This week brings us to a break of chronological reading and lands us in a reading about Pesach (Passover). The reading comes out of Exodus 33 - 34:16, and itself doesn't explain much about Pesach, but a confirmed command to keep the Feast. The purpose for what is written in this parsha explains why this, a many other things in Covenant, had to be confirmed, and so we'll explore what was written and why it was written (or rewritten).
You will remember that Elohim called Moses up to Sinai to receive the written contract of the marriage Covenant, otherwise known as the Ten Commandments.
--- We know what when two people come together in marriage, they need a written contract of the covenant for the validity of the marriage. I can say someone is my husband all I want, but unless there is a contract with the names of my husband and myself, there isn't a valid marriage. Marriages are contracts, and they come with promises and terms -- promises like love, honor, and cherish, and terms like faithfulness/fidelity and placing the other in priority. These days, these promises and terms are verbally said, but signed for on the written contract. With the Ten Commandments, you find the same situation: it isn't just "God" entering marriage. He states His actual Name, just as marriage certificates don't just say "man and woman," but they say the names of the man and woman in this covenant. He also states His promises and terms. Failure to abide by these terms -- which all these terms are really just one, love and the highest byproduct being faithfulness/fidelity -- is a breech in the covenant and a removal thereof. ---While Moses was on the mountain, the people were in the very act of breaking the covenant he was up there receiving (Exodus 32). This act was when they made themselves a golden calf as their god and committed a spiritual adultery against the LORD their God. God is so upset with them and commands Israel take off her ornaments (Exodus 33:5). Her ornaments are her bridely adornments from her Husband. He says take off her bridely adornments because He is ready to put her away, just as we are Biblically able to do when our spouses adulterate against us (Matthew 19:9). He forgives her and agrees to rewrite the Covenant. The glory of God is this: When Israel adulterates repeatedly (which she did), which means she is therefore out of covenant and under the curse as adulterer and not free to remarry (only victims in the marriage are free to remarry in adultery cases, Matthew 19:9), and God ultimately frees her from the curse by dying (death breaks the covenant, Romans 7:3), therefore breaking the first covenant that she breeched and made a curse to her, freeing her to reenter Covenant and marry Him as Yehoshua the Messiah, her Kinsman-Redeemer. Reentering covenant when it seemed impossible... Now, THAT is Good News and that is the glory of God.

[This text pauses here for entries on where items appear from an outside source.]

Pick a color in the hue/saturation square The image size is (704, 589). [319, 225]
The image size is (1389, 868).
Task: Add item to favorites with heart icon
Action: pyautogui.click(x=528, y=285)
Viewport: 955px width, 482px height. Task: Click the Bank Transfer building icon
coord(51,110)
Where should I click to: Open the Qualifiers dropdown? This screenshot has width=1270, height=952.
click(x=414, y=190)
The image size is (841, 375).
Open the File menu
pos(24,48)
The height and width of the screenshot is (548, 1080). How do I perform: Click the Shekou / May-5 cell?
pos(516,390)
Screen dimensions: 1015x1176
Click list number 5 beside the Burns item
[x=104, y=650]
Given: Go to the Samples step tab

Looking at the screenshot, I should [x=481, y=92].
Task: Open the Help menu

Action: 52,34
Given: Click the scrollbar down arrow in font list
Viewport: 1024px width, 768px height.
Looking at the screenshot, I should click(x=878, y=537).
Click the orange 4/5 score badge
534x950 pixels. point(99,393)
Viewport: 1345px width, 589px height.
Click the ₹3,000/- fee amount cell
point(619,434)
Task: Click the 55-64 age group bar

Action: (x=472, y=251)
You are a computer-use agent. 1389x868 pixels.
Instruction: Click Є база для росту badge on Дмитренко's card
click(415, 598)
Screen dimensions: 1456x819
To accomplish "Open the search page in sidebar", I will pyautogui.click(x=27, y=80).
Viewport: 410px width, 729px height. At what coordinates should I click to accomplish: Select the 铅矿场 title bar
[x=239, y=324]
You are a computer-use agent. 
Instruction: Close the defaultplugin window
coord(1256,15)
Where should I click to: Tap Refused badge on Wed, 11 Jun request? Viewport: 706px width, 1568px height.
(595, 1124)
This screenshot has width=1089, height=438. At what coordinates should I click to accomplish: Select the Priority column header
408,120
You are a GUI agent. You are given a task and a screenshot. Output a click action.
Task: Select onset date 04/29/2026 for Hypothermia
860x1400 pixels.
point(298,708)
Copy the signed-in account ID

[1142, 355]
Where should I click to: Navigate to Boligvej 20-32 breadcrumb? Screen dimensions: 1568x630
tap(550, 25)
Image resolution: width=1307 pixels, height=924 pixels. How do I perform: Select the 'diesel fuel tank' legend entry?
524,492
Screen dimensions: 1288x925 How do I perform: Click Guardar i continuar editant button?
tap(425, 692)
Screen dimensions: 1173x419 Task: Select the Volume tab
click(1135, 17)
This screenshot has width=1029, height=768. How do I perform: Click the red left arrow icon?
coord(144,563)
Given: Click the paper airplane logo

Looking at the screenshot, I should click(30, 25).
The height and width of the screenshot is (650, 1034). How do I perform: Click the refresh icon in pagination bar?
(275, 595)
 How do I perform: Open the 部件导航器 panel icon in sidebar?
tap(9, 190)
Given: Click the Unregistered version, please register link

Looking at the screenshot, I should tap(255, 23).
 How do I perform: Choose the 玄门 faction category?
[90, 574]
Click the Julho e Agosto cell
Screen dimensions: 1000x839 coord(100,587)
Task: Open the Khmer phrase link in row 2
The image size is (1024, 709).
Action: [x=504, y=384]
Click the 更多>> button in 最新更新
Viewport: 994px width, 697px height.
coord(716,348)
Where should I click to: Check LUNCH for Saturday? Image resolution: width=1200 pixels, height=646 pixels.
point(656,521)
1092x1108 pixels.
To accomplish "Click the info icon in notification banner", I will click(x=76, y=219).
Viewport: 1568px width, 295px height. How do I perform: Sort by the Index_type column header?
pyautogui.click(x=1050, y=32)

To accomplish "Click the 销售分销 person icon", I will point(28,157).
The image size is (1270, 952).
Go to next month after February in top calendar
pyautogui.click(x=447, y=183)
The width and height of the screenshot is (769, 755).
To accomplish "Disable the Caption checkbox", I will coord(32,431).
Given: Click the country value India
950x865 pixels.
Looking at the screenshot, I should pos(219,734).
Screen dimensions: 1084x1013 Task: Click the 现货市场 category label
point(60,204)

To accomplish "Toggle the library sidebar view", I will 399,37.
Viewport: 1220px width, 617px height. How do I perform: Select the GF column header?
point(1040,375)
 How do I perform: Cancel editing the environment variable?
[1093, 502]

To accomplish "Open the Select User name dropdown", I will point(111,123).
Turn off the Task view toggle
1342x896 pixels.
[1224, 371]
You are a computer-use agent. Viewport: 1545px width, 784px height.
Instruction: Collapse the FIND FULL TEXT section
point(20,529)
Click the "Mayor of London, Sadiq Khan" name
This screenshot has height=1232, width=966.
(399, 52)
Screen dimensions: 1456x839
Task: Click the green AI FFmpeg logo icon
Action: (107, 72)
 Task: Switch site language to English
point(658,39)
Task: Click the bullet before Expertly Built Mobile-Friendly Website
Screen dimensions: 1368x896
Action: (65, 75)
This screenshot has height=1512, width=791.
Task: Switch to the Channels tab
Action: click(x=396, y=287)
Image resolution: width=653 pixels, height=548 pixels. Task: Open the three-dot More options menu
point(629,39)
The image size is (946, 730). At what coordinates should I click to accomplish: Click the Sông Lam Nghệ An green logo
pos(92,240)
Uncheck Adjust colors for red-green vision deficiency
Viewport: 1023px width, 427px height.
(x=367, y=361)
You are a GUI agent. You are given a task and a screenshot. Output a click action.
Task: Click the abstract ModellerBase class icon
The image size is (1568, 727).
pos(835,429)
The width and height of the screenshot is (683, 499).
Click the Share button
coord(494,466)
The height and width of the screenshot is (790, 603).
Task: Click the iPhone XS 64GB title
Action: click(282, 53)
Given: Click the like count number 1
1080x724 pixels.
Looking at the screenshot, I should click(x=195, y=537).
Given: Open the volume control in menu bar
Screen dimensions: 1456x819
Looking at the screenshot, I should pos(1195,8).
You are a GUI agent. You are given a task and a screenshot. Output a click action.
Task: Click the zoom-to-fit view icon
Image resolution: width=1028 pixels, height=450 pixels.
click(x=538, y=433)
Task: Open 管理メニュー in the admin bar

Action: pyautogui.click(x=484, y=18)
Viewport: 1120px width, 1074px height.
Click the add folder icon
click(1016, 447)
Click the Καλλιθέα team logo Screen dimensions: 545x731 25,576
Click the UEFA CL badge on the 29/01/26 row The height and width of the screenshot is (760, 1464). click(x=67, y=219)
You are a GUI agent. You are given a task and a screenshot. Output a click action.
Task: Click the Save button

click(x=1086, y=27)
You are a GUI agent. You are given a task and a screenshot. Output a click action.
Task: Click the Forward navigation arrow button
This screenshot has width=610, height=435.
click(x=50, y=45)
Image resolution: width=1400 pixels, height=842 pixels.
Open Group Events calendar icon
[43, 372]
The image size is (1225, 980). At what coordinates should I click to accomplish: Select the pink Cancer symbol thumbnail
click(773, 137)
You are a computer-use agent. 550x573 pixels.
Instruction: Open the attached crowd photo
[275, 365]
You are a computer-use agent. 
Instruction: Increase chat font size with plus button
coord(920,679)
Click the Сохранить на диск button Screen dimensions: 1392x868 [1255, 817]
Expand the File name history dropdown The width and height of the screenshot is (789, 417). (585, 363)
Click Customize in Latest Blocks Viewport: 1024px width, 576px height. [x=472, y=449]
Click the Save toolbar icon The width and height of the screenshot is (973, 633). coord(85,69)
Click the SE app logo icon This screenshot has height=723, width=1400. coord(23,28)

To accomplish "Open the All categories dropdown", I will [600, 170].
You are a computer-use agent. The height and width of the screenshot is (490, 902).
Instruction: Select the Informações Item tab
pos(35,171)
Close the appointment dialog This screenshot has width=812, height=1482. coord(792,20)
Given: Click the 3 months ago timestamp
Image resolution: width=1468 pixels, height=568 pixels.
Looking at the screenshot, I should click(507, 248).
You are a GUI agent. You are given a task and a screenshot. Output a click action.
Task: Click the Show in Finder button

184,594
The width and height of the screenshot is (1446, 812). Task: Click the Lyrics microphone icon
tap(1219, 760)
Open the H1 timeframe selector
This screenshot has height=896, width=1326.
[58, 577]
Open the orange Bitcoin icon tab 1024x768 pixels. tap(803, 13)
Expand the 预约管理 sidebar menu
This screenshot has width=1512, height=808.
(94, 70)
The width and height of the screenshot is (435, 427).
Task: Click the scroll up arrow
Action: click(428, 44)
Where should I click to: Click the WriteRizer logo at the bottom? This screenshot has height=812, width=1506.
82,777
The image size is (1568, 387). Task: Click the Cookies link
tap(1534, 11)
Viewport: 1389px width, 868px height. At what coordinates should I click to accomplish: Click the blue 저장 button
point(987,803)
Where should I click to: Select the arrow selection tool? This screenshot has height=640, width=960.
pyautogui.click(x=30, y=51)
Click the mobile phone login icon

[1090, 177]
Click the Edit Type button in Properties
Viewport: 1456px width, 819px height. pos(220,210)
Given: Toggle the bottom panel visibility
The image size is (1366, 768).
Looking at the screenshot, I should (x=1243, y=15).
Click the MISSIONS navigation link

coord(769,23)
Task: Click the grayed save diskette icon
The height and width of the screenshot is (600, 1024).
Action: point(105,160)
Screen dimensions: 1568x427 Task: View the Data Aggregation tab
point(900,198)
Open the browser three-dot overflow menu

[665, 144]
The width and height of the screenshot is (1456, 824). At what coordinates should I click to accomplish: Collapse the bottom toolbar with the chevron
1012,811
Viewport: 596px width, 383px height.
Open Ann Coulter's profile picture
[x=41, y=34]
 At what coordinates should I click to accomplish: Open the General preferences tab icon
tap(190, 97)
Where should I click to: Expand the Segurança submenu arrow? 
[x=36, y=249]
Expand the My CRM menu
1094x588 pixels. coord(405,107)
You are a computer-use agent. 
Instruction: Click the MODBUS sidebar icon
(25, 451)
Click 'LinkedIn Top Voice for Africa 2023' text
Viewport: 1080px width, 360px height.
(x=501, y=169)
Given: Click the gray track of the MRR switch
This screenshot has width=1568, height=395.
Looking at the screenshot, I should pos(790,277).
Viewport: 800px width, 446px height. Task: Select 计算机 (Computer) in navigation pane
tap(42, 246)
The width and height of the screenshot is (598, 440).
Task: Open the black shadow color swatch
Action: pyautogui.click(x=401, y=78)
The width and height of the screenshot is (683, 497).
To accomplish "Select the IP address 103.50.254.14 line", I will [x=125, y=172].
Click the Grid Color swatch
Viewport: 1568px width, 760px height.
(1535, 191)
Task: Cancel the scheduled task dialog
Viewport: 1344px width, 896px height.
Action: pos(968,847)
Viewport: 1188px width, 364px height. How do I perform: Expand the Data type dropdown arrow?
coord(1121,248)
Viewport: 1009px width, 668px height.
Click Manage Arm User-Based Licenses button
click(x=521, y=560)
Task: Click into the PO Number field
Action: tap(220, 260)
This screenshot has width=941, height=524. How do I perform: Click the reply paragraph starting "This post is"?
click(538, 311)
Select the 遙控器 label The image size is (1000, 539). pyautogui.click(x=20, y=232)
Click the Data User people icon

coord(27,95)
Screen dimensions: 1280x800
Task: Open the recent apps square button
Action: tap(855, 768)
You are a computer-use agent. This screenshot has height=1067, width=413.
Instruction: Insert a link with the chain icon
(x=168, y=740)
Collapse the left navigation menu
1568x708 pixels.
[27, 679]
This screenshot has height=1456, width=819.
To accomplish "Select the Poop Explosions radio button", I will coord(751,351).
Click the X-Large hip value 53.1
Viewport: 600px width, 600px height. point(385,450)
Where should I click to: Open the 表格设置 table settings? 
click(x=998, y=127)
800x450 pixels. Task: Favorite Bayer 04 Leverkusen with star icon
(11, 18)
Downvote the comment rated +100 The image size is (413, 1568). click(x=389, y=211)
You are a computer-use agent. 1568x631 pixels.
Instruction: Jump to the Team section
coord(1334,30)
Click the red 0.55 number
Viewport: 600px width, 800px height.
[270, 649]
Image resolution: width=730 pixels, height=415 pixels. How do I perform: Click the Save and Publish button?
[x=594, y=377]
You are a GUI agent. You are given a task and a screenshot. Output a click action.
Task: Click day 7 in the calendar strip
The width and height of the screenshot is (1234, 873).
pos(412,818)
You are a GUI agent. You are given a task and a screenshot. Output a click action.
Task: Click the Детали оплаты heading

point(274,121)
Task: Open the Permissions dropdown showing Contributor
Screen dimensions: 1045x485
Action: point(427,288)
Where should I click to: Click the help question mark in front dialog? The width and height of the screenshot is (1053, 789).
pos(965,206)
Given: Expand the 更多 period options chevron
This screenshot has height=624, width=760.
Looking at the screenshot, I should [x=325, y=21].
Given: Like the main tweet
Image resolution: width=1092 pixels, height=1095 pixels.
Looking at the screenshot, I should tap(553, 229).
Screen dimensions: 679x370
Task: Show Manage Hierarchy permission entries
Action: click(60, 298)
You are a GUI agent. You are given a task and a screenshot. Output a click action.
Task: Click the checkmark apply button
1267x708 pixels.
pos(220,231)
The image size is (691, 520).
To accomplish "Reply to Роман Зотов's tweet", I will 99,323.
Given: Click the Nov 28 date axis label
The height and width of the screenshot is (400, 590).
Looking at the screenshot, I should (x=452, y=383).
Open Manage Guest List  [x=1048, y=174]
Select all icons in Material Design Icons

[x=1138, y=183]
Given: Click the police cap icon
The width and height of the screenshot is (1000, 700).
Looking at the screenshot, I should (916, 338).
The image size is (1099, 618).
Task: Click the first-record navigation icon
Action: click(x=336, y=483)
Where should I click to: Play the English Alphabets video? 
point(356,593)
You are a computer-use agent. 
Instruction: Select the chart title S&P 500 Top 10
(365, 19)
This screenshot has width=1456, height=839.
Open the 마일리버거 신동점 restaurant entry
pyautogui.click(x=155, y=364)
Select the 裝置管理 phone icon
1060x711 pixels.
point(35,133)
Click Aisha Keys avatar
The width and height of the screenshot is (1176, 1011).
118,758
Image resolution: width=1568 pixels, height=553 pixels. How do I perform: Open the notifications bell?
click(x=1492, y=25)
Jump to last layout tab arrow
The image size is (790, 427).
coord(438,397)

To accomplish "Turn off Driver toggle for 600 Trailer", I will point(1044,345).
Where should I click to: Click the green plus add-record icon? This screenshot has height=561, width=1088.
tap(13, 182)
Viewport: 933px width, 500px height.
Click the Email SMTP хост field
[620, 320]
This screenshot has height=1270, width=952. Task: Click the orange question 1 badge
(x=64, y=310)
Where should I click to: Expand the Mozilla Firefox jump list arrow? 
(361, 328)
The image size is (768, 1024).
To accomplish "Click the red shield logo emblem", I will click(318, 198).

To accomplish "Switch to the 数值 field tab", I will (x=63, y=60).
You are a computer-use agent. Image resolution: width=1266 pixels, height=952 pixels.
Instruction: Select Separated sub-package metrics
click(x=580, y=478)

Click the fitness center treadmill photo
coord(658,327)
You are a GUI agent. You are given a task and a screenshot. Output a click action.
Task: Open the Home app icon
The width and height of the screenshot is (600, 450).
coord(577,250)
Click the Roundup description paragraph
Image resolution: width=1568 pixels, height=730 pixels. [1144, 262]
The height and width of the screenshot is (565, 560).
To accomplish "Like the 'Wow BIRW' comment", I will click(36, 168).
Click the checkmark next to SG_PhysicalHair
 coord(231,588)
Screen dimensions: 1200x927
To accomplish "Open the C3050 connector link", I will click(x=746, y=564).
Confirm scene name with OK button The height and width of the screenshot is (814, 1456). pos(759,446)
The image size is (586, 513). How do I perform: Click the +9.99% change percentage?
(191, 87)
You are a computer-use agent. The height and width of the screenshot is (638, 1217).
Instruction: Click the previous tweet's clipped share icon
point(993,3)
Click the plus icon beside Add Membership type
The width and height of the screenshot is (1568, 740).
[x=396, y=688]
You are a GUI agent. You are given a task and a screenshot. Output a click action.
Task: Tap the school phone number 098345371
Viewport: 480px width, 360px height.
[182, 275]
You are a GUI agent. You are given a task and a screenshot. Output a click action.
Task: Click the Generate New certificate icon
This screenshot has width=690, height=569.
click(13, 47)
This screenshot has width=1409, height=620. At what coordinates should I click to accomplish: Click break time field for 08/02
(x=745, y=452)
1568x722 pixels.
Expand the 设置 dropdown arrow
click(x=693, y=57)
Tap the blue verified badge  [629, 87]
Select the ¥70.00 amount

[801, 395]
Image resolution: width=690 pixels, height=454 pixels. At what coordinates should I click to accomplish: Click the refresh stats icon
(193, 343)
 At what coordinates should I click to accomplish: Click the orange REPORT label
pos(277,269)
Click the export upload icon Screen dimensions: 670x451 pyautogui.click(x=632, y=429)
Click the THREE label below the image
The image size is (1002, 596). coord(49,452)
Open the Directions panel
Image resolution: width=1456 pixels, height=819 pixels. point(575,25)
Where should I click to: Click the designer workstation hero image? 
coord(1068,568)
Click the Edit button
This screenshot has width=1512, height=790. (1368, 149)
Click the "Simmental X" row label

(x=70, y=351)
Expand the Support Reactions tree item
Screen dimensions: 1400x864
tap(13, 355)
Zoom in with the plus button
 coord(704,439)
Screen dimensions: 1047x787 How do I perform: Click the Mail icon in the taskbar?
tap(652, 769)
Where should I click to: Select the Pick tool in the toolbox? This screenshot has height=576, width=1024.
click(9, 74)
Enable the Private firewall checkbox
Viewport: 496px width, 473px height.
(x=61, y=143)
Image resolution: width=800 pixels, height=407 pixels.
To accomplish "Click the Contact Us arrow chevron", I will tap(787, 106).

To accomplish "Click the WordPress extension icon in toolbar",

You see a repeat of the Covenant terms and promises, because it is the same Covenant re-offered. The glory of God is the Way in which the Covenant of Marriage is renewed in the Brit Chadashah -- translated as "Renewed Covenant," modernly accepted as "New Covenant."
Setting this aside for a moment, I wanted to touch on what happened before the rewriting of the tablets. Elohim is upset and the marriage is beyond 'on the rocks,' with grounds to be put away. Yet, He still remembers His promises to their fathers, and His mercy allows that He will still let them enter the Promised Land (Exodus 33:1-5). He says He will send a messenger before them, most translations accept this as an angel. I intreat you to read Moses' response in the rest of chapter 33, and challenge yourself if you were in this same position.
Moses replies to this mercy, "If Your Presence is not going, do not lead us up from here," (Exodus 33:15). These are a people that are in the wilderness, being prepared for, and traveling to, a land promised. There is an opportunity to go, and to go with an angel in God's mercy, but Moses says that isn't enough. How many times have we been in a wilderness, being prepared for a promised land, waiting on God to bring us there, waiting on God for something, possibly in the wait we sin against Him because we are so impatient. "I'm waiting on the LORD to deliver me to..." "I'm waiting on the LORD to bring me into..." And how many of us would jump at the opportunity to go, with an angel before us, not having fully reconciled ourselves unto the LORD? The question is are you waiting on the LORD to do something that is a promised land to you, or are you waiting on the LORD to be with the LORD? Do you want His hand or His presence? Do you want healing or God? Do you want heaven or God? Moses' response is beautiful because it reveals the sincerity in love towards the most High, in that the wilderness with God is heaven compared to the promised land without Him. It is the difference in perspective that heaven is heaven and He dwells there, or that He is heaven.
I have to reveal to you that I am not just a speaker of words, but really speaking a testimony as God opened my eyes in my own situation. It was just yesterday that I impatiently blurted out that I was sick of waiting for certain things. Just like the wilderness, it's like a waiting period until something I can call my own, my own "land" per say. I was strongly convicted as Brant read this passage to me today, how many times I have said I am waiting on God to bring me somewhere, fulfill a time in my life, bring me to the completion of a preparation, etc. I seem to mention the things I am waiting on more than I mention the joy of being with Him while I wait. There is so much joy in these preparatory, building, and feeding times. The relationship therein is so sweet. It's like heaven to me.